■ **EXERCISE**
Once you find the line with "Task: Go to the browser home page" in the data that follows, repeat it and every line after it exactly, through the line with "The image size".

■ **DATA FOR THIS TASK**
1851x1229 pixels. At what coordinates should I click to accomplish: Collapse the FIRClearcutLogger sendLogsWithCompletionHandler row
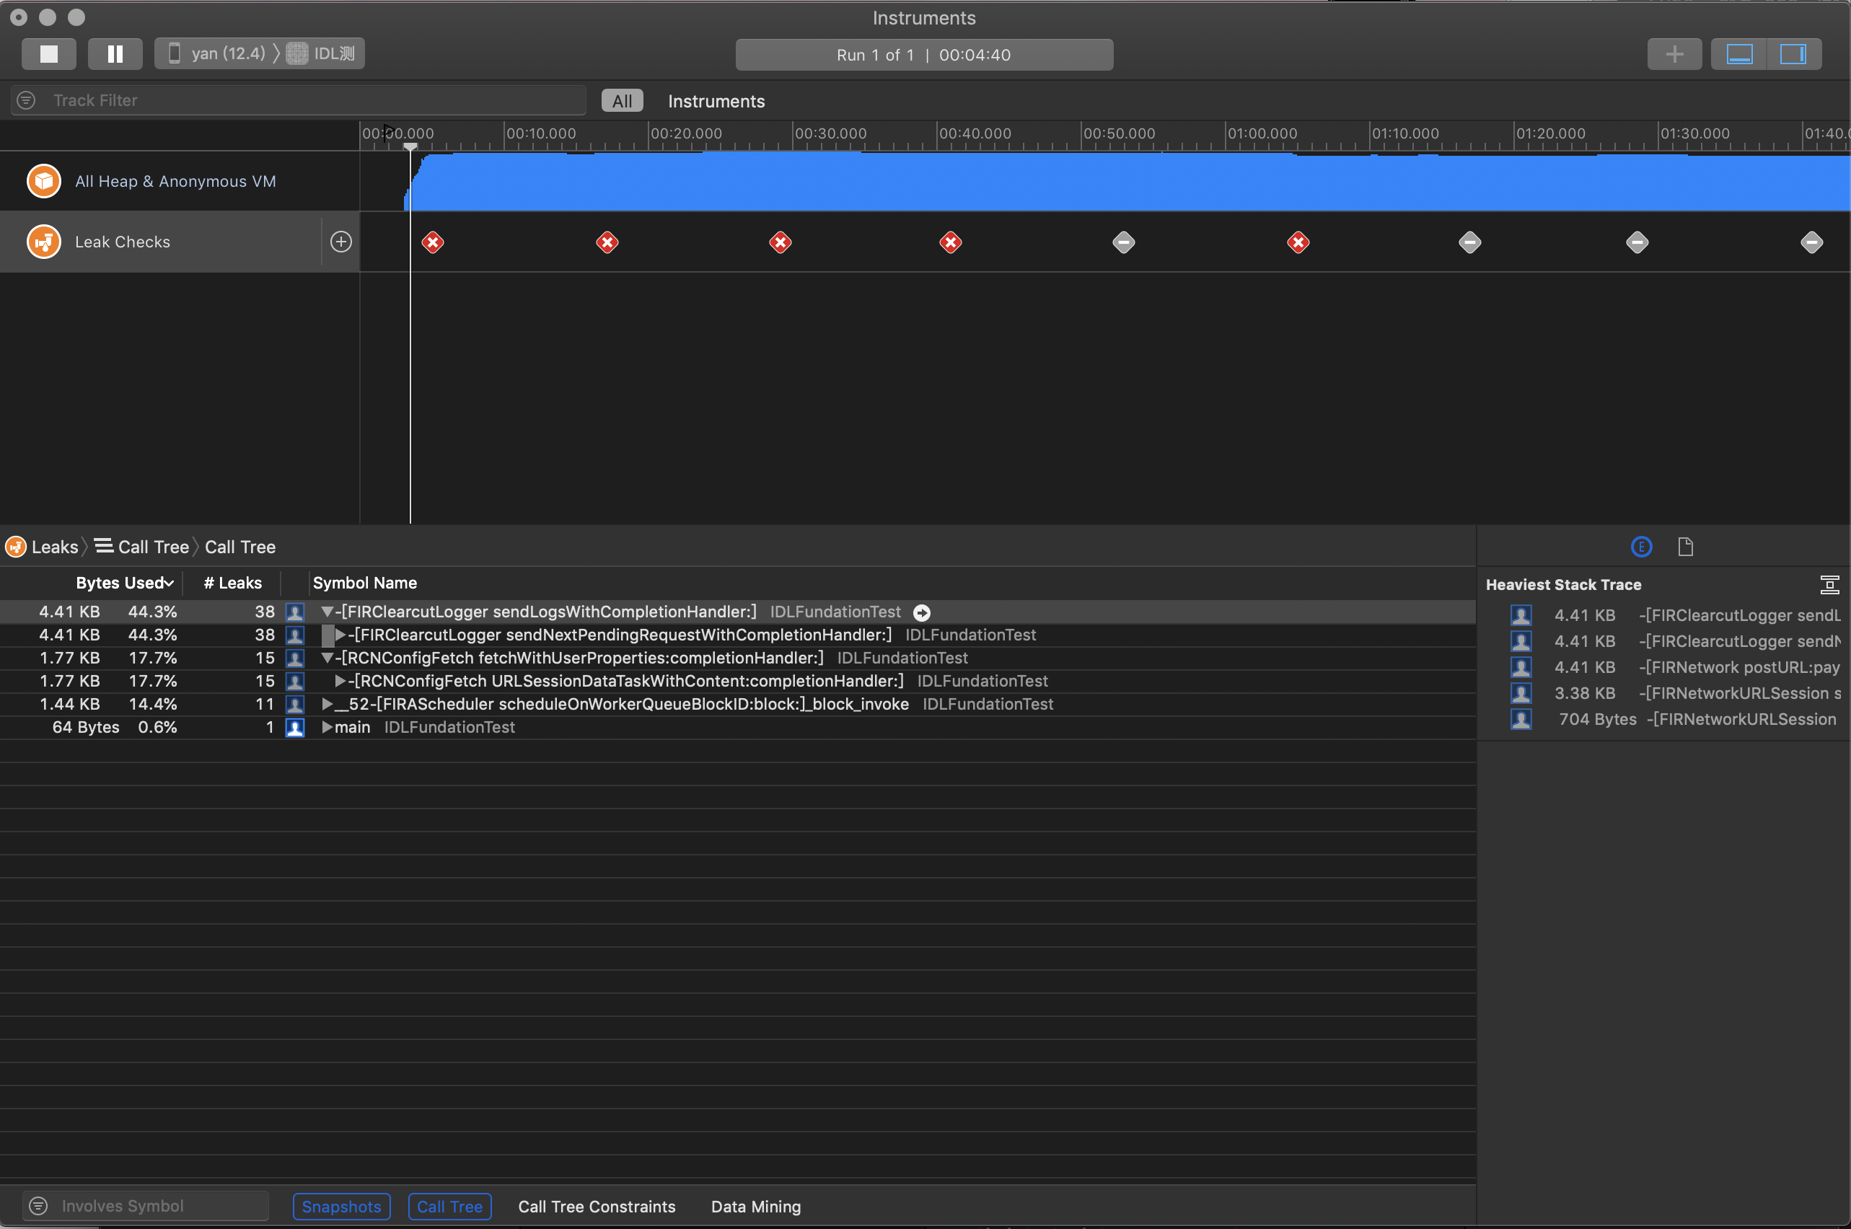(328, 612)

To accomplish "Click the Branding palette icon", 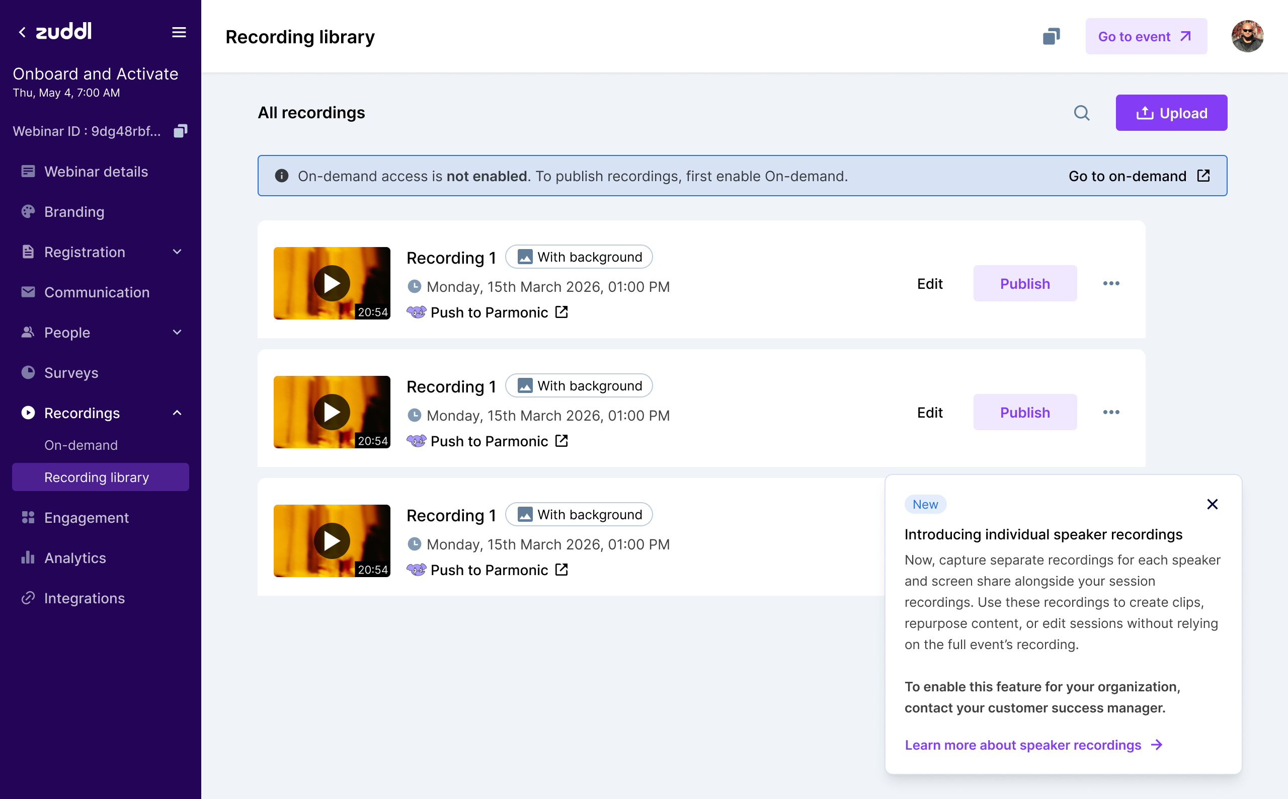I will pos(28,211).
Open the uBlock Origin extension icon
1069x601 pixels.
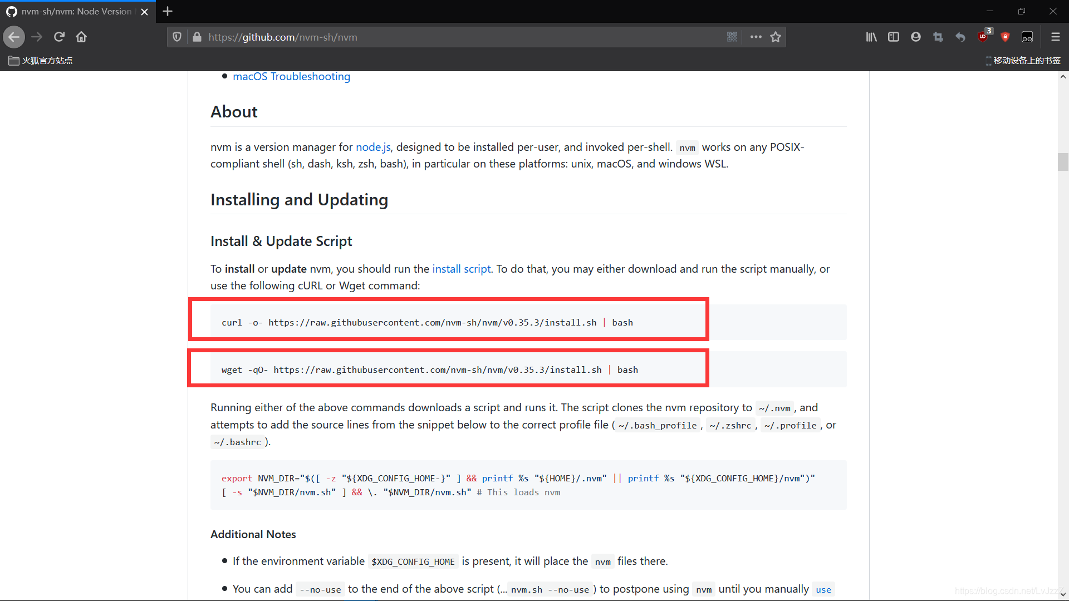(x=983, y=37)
...
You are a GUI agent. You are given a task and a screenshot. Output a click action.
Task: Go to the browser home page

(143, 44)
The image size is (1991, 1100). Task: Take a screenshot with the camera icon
...
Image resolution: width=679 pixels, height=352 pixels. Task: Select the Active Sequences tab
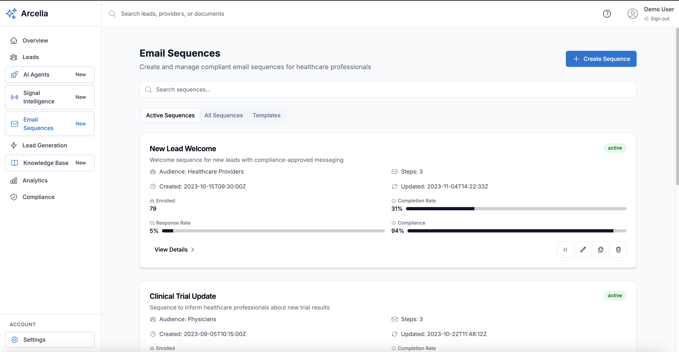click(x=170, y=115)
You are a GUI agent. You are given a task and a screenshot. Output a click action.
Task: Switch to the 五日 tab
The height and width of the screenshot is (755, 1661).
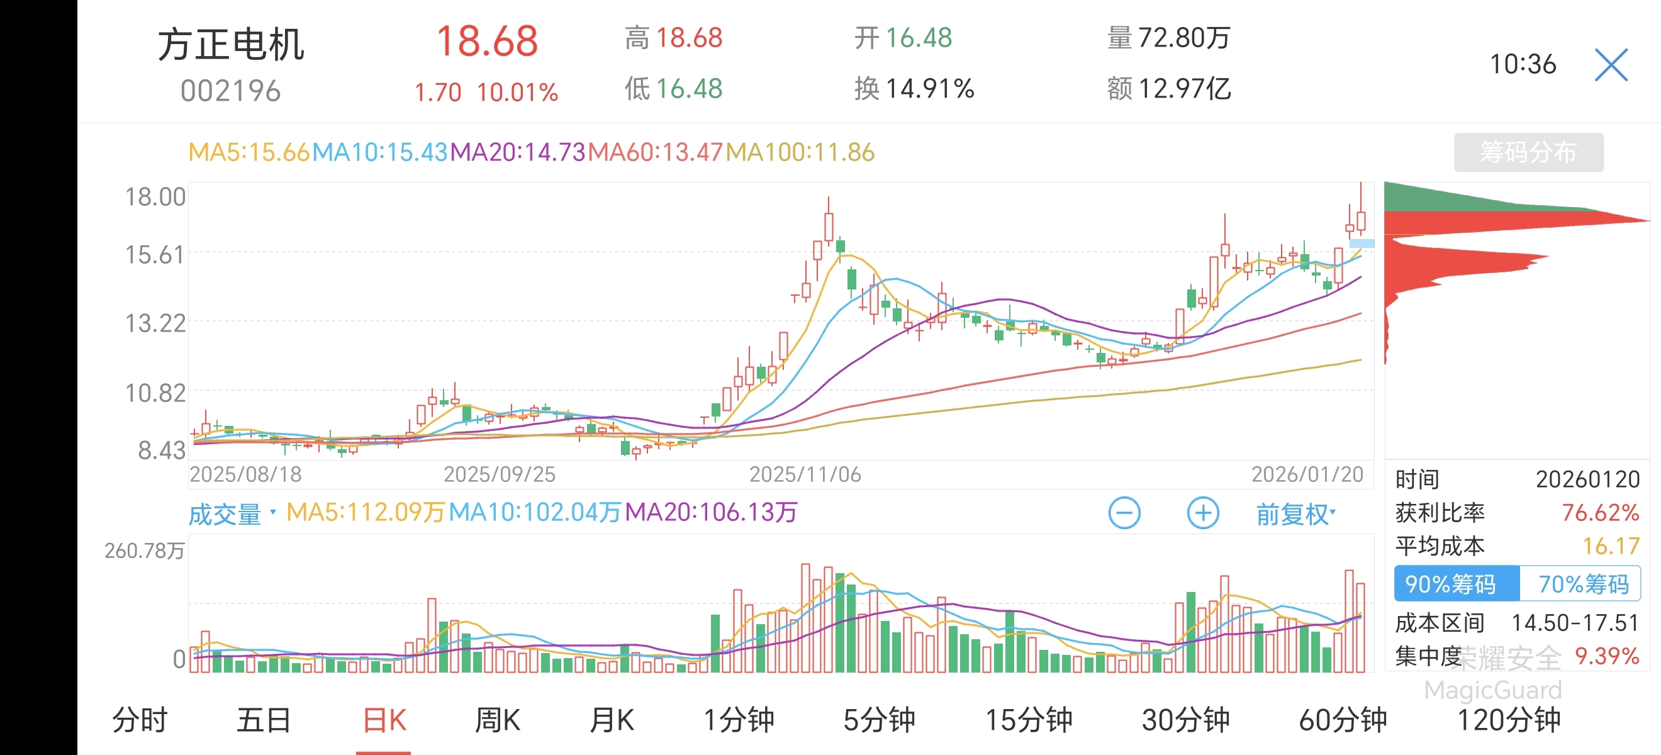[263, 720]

■ **EXPECTED ANSWER**
Task: Go to the browser home page

(143, 44)
The image size is (1991, 1100). Task: Take a screenshot with the camera icon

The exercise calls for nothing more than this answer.